Auch Vorbilder machen Fehler, das zu erkennen korrigiert unsere Projektionen. Doch auch im Scheitern ist Margot Käßmann ein Vorbild.

Ob wir es protestantische Ethik nennen oder einfach konsequent – sie bleibt sich treu, sie ist wahrhaftig in ihrem Handeln, in ihrem Respekt vor sich selbst.

So, liebe Politiker, so, verehrte katholische Bischöfe, wäre es möglich, mit Fehlern umzugehen.

CONTRA
PASCAL BEUCKER ist Autor von „Endstation Rücktritt. Warum deutsche Politiker einpacken“

Margot Käßmanns Rückzug ist menschlich verständlich. Aber ein Fehler bleibt er trotzdem. Denn sie hat damit denjenigen einen allzu großen Gefallen getan, die eine selbstbewusste Frau an der Spitze der EKD stets als ärgerlichen Betriebsunfall empfanden – egal ob besoffen oder nüchtern. An den erzkonservativen Christenstammtischen beider Konfessionen dürften nach ihrer Entscheidung die Sektkorken geknallt haben.

Alice Schwarzer hat recht: Ein Mann in der Lage wäre nicht zurückgetreten! Etliche Beispiele belegen das. Der CSU-Politiker Otto Wiesheu etwa hielt es nicht einmal für nötig, sein Landtagsmandat zurückzugeben, nachdem er volltrunken mit 1,75 Promille einen Autounfall verursacht hatte, bei dem er einen Menschen tötete. Später stieg er auf bis zum bayerischen Staatsminister für Wirtschaft, Technologie – und Verkehr.

Margot Käßmann hat keinen Unfall verursacht, niemand ist zu Schaden gekommen. Das entschuldigt ihr Fehlverhalten nicht. Die Vorzeigeprotestantin hat eine Straftat begangen und wird dafür die juristischen Konsequenzen zu tragen haben. Aber hat sie deshalb bereits ihre Glaubwürdigkeit als moralische Instanz verloren? Zu der habe sich die couragierte Kirchenfrau zu lauthals, zu selbstverliebt aufgeschwungen, hieß es – als würde eine Fahrt im betrunkenen Zustand ihre Kritik an dem Krieg in Afghanistan oder an Hartz IV delegitimieren!

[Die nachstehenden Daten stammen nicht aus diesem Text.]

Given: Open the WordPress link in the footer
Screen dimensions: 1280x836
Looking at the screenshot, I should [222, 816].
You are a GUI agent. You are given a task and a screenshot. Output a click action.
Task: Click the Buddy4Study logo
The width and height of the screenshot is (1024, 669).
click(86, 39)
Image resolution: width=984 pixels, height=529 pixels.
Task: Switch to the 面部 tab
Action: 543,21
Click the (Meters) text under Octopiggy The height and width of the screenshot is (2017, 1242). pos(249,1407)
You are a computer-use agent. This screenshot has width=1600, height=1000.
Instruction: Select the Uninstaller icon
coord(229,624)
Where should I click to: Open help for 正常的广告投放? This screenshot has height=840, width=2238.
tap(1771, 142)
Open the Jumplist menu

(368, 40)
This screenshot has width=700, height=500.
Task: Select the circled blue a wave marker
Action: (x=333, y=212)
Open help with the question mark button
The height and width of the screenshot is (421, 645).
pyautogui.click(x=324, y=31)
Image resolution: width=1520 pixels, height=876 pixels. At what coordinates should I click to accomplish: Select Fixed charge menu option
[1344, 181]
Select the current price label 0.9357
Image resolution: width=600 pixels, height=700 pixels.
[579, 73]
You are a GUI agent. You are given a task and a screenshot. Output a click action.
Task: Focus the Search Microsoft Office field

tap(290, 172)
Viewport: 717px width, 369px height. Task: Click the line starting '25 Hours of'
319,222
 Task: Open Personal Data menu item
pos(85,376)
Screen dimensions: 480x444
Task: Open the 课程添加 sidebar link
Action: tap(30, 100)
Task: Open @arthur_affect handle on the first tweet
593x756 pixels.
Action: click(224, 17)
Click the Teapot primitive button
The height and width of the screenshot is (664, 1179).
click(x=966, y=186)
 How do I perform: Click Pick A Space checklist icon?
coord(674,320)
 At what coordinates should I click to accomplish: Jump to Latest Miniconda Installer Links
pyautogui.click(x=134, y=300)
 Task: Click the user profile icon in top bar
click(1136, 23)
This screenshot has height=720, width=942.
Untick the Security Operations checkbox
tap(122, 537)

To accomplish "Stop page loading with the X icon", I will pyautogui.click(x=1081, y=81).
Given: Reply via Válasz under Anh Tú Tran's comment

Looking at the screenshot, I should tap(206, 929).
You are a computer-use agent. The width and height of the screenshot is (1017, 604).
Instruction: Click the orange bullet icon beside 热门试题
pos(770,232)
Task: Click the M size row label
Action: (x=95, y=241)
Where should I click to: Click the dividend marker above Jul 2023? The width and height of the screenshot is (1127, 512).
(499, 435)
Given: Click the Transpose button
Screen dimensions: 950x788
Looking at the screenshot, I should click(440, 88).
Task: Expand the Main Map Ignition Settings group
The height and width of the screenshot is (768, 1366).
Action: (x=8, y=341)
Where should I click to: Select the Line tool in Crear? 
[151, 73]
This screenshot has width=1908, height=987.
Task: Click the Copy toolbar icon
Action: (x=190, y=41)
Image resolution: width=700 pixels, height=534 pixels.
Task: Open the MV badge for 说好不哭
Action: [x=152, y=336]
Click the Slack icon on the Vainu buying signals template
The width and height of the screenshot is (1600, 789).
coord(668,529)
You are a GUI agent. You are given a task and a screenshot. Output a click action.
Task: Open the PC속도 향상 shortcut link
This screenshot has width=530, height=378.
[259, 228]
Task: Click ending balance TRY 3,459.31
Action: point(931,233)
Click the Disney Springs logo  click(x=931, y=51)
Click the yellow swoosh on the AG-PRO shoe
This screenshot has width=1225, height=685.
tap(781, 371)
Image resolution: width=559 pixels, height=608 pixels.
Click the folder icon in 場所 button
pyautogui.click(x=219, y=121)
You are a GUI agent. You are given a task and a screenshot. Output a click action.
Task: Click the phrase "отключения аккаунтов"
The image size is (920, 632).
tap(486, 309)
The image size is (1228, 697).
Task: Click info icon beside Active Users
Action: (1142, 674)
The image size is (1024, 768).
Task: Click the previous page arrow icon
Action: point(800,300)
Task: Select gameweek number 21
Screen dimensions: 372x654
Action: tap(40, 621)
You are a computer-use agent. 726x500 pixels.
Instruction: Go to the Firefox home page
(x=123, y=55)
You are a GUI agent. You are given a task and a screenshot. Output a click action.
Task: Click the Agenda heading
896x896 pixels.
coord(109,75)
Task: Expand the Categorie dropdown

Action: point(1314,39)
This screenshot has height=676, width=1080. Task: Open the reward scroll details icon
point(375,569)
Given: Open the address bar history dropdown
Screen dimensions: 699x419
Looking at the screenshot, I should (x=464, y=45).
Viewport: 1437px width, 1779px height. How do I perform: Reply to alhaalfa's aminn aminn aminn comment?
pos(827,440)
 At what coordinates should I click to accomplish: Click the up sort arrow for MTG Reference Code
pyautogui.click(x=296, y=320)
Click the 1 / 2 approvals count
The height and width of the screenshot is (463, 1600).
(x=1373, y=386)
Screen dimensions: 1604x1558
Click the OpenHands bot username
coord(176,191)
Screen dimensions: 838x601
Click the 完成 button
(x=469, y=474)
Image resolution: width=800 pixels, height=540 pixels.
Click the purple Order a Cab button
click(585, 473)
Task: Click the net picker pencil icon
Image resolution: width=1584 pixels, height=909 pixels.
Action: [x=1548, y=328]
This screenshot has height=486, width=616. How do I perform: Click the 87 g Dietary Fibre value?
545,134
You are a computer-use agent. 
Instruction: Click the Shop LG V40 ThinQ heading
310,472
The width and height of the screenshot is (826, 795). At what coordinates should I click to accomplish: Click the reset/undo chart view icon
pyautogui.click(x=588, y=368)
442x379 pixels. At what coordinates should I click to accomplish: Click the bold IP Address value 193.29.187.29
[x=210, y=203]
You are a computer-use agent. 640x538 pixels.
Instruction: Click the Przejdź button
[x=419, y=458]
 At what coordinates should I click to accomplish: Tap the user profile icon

Leider scheint Käßmann selbst dieser absurden Auffassung zu sein. Ihre „Freiheit, ethische und politische Herausforderungen zu benennen und zu beurteilen“, wäre künftig eingeschränkt gewesen, sagte sie in ihrer Rücktrittserklärung. Wenn die katholischen Bischöfe oder der Papst mit einer solchen Begründung persönliche Konsequenzen aus ihrer Verstrickung in die jahrzehntelange Vertuschung von Kindesmissbrauch ziehen würden, hätte das in der Tat Vorbildcharakter. Bei Käßmanns Rücktritt ist das leider nicht der Fall. Die Maßstäbe dürfen nicht verschwimmen. Es wäre besser gewesen, sie hätte dem Druck standgehalten. Da sollte die Kirche doch bitte schön im Dorf bleiben.